This week’s ASU is not last week’s ASU, that much is certain. In fact, the ASU’s are polar opposites. As a team, the Arkansas State Indians have struggled at the plate and in the field. Approaching the century mark for errors, this Indian team has kicked the ball around in 2007, averaging more than two errors per game. In recent conference weekends, the Indians have committed six and seven errors against Troy and Western Kentucky respectively. As such, Coach Keith Kessinger is working hard to provide a solution to address the woes in the field. Meanwhile, run production has also been a challenge at times this season. Not that 2006 1st Team All-Sun Belt and 3rd Team All-American Josh Yates has not been pulling his weight. The senior DH is hitting a cool .350 with 10 HRs and is slugging over .700, down just a bit from his .376 performance in ‘06. But overall, the Indians are mustering just over five runs per game and scored a mere five runs total against Troy last weekend.
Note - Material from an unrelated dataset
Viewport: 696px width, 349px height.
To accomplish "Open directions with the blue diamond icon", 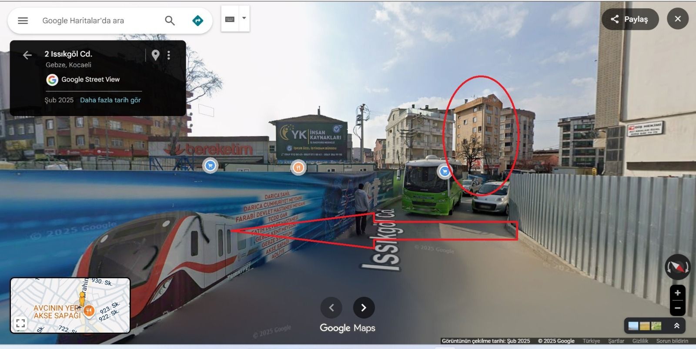I will pyautogui.click(x=197, y=20).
Complementing Yates is junior shortstop Ryan Hudgins (.325, 9 HR, 33 RBI), sophomore first baseman Brandon Eller (.324, 3 HR, 21 RBI), and sophomore catcher Drew Rogers (.311, 6 HR, 21 RBI).
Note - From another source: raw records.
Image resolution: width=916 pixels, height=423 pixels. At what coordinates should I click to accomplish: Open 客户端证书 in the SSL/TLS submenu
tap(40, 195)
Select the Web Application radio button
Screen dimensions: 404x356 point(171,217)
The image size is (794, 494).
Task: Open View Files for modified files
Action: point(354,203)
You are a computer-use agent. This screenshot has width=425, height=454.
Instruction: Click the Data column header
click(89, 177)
The Indians do have some starting pitching and have the ability to make a game or two over the weekend a relatively low scoring affair, despite losing senior ace Joe Boeschen early in the season after failing to recover from a torn labrum suffered in 2006. Senior right-hander Nathan Gates (2-6, 4.48, .297 OBA) was the #2 starter in 2006 and has been the Friday night starter this season. However, Coach Kessinger has decided to go with senior right-hander T.J. Brewer (4-3, 2.48, .250 OBA), who has been filling the Saturday slot in the rotation, Friday night. Brewer, a two-time Sun Belt Pitcher of the Week selection that shutout South Alabama, has solved his control problems from a year ago when he averaged more than a walk an inning in 33 innings of action. The Sunday slot in the rotation has been sophomore left-hander Jett Jones (1-3, 5.40, .290 OBA), but he will move to Saturday leaving Gates in the Sunday slot of the rotation. While the bullpen is not deep, it is led by a senior that has been successful in the closer role over the past two seasons, right-hander Tim Egart (2-3, 4.02, .241 OBA, 5 Saves). The first guys out of the pen are workhorse sophomore right-hander Nick Lambert (5-1, 4.76, .254 OBA, 28 appearances) and junior right-hander Jacob Maggard (2-2, 3.43, .282 OBA).
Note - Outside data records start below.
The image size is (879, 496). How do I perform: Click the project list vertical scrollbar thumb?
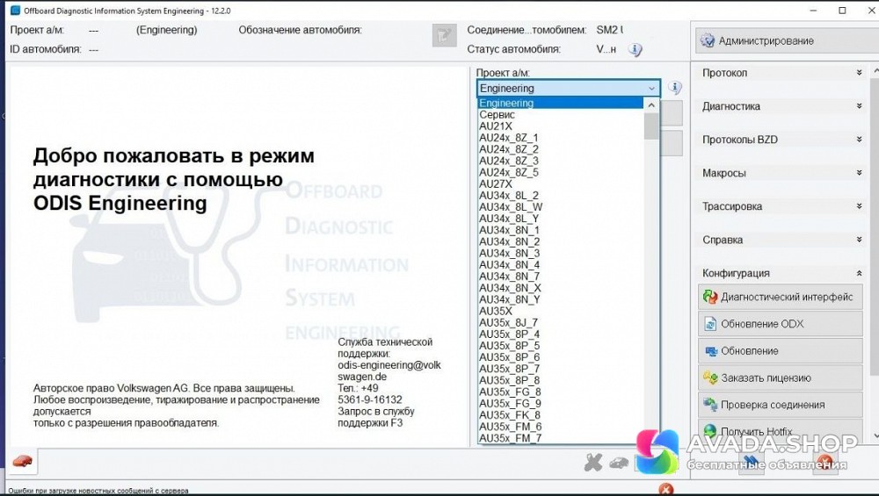click(651, 126)
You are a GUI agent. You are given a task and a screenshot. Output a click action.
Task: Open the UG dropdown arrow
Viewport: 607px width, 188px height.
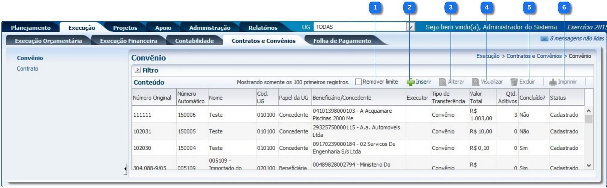[410, 27]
If you are wondering how some of the arms in this series stacked up against each other last season, Gates and Brewer were knocked around by the Cajuns while Glass, Moody, and Farquhar had solid outings against the Indians, save Moody’s appearance against the Indians in the Sun Belt Conference tournament opener. Moody pitched a complete game win in game #1 last season, while Brewer was touched for six runs in 2.1 innings of middle relief. Glass recorded the win in game #2 while Gates was knocked out of the game after a start that lasted 3.2 innings. Farquhar earned the win in game #3 in late relief while Egart took the loss after being pounded for four runs in 2.1 innings. Moody earned the win in the conference tournament, despite yielding eleven hits and seven runs in five innings. Gates was pounded again in taking the loss, yielding six runs in a start that lasted only 1.1 innings. Farquhar hurled 6.1 innings of shutout ball against the Indians last season as a freshman, yielding only four hits.
The Indians are battling for a spot in the Sun Belt Tournament and would be out of the tournament if the season ended today due to a head-to-head tiebreaker with Florida Atlantic. This makes Arkansas State dangerous. Meanwhile, anything less than a sweep will damage the Cajuns’ RPI and allow New Orleans the chance to pull into a tie for first place in the league standings. With four weekends remaining in the regular season, crunch time is here.